Alors j’ai abandonné La Conversation amoureuse d’Alice Ferney.

fernez la conversation amoureuse

Alice Ferney et moi, c’est une vieille histoire et en relisant mes billets (attention ce sont des billets rapatriés de mon ancien blog!) sur Paradis Conjugal et Les Autres, je me rends compte que finalement je chute toujours sur les mêmes choses dans ses romans.

Dans ce roman, Pauline et Gilles ont un premier rendez-vous. Pauline est mariée, Gilles est divorcé, ils ont fait connaissance en attendant leurs enfants à la sortie de l’école. Alice Ferney nous raconte par le menu leurs pensées tout au long de cette soirée.
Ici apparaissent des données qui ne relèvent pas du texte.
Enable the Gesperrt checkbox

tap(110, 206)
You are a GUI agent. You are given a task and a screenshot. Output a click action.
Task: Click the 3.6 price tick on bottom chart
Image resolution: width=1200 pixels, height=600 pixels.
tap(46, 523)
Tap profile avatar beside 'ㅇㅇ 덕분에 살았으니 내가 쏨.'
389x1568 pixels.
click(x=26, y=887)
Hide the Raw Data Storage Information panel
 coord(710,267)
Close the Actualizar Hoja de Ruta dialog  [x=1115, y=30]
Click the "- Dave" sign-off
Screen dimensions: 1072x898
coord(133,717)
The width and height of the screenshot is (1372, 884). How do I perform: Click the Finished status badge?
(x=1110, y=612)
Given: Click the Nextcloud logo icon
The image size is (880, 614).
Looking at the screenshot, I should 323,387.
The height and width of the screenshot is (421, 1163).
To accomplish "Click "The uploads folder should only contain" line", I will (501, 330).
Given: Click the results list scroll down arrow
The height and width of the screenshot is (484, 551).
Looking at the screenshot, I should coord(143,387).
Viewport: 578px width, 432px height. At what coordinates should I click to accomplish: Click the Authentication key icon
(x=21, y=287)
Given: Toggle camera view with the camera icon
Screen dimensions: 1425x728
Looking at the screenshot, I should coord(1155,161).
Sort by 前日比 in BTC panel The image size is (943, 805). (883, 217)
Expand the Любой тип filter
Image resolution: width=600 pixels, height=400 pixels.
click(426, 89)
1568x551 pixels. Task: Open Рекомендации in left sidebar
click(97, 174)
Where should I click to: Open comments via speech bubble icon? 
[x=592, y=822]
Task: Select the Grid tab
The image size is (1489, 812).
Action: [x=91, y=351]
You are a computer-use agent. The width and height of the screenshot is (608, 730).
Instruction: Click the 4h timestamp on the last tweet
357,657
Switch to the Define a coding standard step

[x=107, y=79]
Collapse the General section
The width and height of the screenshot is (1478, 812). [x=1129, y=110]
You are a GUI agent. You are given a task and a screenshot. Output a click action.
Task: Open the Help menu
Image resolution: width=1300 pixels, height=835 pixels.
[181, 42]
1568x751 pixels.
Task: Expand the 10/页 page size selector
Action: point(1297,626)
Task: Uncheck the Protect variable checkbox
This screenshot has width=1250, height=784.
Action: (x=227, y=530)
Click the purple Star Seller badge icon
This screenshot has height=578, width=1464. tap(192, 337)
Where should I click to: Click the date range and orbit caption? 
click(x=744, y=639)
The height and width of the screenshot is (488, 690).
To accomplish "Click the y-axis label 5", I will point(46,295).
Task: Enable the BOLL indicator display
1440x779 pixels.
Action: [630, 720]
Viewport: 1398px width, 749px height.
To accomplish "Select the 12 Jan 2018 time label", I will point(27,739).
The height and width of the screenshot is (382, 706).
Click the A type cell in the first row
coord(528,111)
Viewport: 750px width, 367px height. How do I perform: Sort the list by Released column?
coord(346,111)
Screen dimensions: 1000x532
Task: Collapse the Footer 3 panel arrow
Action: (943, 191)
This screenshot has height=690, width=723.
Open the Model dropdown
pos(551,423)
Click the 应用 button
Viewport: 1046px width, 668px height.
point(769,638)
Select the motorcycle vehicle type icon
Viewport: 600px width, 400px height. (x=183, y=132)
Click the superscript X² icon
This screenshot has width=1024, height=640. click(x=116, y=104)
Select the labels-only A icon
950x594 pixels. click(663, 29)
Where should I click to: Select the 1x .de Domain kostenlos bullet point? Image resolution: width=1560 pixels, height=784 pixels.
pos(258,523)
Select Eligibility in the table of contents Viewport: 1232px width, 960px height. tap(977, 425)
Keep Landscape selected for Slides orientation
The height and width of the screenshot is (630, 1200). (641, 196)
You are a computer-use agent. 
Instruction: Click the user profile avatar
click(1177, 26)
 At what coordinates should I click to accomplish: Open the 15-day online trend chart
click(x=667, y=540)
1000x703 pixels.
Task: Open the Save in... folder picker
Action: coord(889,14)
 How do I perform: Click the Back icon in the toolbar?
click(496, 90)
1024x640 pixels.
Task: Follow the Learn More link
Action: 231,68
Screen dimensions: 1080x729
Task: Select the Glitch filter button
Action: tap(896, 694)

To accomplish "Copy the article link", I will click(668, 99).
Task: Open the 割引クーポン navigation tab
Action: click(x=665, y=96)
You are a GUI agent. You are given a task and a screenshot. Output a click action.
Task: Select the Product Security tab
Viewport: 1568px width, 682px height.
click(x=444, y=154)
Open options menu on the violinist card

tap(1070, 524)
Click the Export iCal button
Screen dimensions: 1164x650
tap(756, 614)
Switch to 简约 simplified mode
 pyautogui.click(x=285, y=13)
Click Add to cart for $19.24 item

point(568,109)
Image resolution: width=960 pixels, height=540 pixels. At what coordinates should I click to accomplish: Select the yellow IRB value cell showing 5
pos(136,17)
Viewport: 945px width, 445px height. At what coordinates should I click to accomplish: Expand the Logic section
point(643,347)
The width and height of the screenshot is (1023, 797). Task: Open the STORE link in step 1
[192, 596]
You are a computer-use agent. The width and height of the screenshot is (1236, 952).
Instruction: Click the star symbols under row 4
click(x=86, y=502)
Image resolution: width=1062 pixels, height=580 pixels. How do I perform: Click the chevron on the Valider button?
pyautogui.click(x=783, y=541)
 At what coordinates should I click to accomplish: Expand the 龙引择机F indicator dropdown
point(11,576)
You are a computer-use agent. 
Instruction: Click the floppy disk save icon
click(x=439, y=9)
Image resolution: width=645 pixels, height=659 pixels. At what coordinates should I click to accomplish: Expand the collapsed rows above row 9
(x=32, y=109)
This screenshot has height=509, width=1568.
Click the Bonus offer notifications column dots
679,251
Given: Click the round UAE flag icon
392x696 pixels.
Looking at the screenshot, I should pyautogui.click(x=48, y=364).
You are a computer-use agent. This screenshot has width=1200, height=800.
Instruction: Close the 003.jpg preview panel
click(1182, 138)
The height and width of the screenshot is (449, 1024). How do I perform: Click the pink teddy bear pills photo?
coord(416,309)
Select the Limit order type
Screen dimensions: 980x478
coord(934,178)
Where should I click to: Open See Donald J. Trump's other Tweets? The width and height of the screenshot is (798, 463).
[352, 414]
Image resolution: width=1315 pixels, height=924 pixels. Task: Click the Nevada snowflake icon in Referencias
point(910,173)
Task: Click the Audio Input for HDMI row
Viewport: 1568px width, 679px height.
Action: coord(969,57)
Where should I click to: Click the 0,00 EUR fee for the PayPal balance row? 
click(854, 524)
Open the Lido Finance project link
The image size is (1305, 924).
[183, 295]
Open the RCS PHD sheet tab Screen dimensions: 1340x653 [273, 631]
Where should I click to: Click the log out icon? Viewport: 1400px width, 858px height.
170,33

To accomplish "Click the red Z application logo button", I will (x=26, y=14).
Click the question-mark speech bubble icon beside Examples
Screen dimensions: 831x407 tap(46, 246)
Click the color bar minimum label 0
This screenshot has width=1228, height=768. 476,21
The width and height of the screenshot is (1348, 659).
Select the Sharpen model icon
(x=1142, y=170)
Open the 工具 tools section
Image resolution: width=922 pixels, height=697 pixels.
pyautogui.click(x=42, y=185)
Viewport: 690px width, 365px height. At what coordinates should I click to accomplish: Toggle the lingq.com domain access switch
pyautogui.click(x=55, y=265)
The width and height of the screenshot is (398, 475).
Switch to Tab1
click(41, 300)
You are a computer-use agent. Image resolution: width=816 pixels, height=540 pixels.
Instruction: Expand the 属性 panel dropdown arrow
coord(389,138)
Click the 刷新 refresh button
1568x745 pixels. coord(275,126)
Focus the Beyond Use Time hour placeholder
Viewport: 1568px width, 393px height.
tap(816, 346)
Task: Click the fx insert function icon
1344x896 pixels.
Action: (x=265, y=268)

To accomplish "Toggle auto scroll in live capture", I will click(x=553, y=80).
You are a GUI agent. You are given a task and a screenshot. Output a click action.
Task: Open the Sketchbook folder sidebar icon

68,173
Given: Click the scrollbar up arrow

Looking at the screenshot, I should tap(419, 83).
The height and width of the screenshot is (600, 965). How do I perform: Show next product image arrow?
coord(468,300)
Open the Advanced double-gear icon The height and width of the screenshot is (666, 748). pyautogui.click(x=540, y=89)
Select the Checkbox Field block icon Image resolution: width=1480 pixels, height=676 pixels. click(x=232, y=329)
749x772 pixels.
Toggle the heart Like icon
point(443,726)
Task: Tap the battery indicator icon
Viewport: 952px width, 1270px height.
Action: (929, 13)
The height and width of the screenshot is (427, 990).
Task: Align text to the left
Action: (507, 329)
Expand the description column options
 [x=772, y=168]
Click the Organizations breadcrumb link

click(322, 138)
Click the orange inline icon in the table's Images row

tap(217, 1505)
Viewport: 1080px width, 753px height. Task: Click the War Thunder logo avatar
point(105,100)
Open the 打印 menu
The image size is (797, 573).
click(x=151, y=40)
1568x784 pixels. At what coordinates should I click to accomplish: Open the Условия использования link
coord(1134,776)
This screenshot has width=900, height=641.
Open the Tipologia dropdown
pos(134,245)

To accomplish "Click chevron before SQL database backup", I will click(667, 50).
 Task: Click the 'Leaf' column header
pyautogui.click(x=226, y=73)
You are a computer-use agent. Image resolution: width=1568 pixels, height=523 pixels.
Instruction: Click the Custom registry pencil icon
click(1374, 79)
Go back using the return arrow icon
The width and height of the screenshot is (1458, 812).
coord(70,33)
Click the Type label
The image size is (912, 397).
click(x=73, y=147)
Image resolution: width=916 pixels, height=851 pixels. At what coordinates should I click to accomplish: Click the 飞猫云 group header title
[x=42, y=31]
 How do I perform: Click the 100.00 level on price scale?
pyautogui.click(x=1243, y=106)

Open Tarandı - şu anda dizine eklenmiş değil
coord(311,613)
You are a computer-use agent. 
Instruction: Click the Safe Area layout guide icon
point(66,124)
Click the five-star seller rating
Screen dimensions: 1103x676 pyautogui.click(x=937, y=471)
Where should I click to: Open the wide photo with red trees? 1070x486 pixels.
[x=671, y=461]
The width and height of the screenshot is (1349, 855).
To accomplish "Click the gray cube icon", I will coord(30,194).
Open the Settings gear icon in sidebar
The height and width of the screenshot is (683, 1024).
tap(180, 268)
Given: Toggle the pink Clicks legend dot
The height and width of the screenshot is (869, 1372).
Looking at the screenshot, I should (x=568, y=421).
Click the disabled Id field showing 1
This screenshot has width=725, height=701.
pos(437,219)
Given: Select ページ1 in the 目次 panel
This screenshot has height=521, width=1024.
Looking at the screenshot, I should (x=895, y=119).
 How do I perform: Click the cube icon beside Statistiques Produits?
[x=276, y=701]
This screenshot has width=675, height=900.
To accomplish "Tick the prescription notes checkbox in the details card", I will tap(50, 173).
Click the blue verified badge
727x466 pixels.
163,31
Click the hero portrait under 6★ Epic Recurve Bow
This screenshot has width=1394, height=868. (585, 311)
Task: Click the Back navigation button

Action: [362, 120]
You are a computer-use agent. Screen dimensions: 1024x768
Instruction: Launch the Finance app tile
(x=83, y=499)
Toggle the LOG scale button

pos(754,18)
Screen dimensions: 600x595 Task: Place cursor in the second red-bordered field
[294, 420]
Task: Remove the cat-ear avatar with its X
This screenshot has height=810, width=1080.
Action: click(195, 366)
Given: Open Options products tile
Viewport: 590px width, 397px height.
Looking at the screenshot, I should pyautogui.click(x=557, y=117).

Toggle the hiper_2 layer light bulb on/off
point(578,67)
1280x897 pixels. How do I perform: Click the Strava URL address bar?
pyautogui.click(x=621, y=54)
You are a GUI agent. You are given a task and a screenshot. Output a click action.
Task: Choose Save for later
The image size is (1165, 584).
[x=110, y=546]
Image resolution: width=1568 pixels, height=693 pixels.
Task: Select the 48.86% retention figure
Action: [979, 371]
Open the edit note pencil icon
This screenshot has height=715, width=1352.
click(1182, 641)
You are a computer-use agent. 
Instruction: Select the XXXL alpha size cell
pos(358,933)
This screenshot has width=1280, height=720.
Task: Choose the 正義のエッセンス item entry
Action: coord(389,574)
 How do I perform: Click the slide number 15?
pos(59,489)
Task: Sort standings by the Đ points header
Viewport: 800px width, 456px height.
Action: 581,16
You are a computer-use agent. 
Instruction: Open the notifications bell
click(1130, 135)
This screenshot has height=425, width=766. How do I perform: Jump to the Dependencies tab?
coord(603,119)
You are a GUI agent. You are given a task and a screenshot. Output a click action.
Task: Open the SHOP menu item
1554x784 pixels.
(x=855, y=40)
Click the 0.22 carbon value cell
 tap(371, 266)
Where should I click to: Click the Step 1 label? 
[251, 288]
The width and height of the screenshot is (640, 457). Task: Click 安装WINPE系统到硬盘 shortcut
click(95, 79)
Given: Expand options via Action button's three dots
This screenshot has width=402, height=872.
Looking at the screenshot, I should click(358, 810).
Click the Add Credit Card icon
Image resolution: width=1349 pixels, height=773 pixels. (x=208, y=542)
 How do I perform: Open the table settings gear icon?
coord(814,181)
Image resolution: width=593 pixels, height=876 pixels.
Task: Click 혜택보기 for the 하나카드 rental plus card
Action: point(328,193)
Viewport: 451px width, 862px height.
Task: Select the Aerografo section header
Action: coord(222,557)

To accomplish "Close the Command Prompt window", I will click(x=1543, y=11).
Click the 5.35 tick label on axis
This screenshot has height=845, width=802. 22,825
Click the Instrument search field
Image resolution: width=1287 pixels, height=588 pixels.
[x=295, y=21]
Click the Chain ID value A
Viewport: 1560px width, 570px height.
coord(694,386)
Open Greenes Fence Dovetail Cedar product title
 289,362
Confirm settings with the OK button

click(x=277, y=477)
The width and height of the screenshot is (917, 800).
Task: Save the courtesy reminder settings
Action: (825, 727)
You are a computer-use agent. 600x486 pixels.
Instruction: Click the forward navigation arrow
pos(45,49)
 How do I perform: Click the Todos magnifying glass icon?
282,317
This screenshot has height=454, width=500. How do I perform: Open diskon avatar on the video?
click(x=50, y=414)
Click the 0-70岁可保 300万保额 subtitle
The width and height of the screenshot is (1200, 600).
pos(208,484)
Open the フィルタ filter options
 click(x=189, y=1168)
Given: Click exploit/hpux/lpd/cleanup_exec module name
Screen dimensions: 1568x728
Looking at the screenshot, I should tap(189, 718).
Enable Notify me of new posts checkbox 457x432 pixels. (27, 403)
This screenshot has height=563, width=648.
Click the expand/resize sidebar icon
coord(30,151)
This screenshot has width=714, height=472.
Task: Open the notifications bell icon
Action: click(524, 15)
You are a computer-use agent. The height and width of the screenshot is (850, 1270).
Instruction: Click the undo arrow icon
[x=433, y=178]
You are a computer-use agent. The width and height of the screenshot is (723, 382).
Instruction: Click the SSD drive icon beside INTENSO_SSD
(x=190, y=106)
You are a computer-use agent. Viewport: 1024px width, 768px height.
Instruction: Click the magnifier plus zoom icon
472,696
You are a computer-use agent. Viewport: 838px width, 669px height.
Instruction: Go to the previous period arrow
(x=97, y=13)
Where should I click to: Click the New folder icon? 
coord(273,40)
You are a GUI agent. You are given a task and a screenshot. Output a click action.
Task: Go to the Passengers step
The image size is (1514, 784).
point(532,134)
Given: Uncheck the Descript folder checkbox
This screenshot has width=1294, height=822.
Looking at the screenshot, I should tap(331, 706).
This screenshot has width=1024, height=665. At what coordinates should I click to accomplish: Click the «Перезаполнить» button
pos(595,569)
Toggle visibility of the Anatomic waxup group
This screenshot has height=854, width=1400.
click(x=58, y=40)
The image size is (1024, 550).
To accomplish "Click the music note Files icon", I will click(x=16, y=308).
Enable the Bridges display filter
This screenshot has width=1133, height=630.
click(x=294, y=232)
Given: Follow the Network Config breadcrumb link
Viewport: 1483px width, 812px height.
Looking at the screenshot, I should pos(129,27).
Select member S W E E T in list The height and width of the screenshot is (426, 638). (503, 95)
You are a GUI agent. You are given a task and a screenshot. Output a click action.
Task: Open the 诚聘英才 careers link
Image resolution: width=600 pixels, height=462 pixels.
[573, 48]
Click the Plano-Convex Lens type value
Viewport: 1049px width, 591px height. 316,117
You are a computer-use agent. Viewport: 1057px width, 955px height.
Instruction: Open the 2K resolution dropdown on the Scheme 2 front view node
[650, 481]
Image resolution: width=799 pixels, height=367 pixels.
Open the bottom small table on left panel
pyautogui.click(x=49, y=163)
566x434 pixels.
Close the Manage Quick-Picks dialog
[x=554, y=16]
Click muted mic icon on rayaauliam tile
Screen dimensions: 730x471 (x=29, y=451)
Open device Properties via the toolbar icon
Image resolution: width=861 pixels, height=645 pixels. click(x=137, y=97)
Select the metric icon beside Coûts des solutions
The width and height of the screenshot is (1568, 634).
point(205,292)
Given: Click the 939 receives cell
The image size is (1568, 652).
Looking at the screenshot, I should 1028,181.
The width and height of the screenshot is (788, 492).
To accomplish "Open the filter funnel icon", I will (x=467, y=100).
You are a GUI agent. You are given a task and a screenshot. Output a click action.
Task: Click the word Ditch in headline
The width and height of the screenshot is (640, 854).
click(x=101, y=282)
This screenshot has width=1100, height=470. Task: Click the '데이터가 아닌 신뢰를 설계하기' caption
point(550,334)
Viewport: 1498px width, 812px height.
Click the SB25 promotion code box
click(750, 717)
J’ai lu une petite centaine de pages terrassée par un ennui insupportable et totalement incapable de m’intéresser à ce qui se trame dans l’esprit de ces deux personnages. Comme dans les deux précédents romans lus, il y a toujours un côté un peu gnangnan qui m’agace, mais je crois que ce qui m’a surtout épuisée sont les sempiternels : « pense-t-elle », « pense-t-il » qui ponctuent tout le texte jusqu’à l’overdose. Certes il ne doit pas être facile de rendre compte en simultanée des pensées des deux personnages, mais peut-être y avait-il d’autres manières de le faire, d’autres en tout cas ont trouvé la solution, n’est-ce pas M. Blondel ?

Je n’ai pas été du tout sensible à ces phrases trop bavardes, qui tournent sur elles-mêmes. Alice Ferney, du moins concernant les trois romans que j’ai « lus », part toujours d’une idée séduisante et qui m’a à chaque fois donné envie de lire ses romans, mais je me heurte à chaque fois aux mêmes problèmes et me dis que si le roman avait été plus court, plus condensé, il aurait sans doute pu me plaire.

Si l’on considère ensuite le nombre de livres qui sommeillent dans ma PAL, je me dis qu’il ne faut pas insister et vite courir ouvrir un autre livre.

Roman qui devait être lu dans le cadre d’une LC avec Enna (qui a déclaré forfait également) et Sylire qui elle en est venue à bout.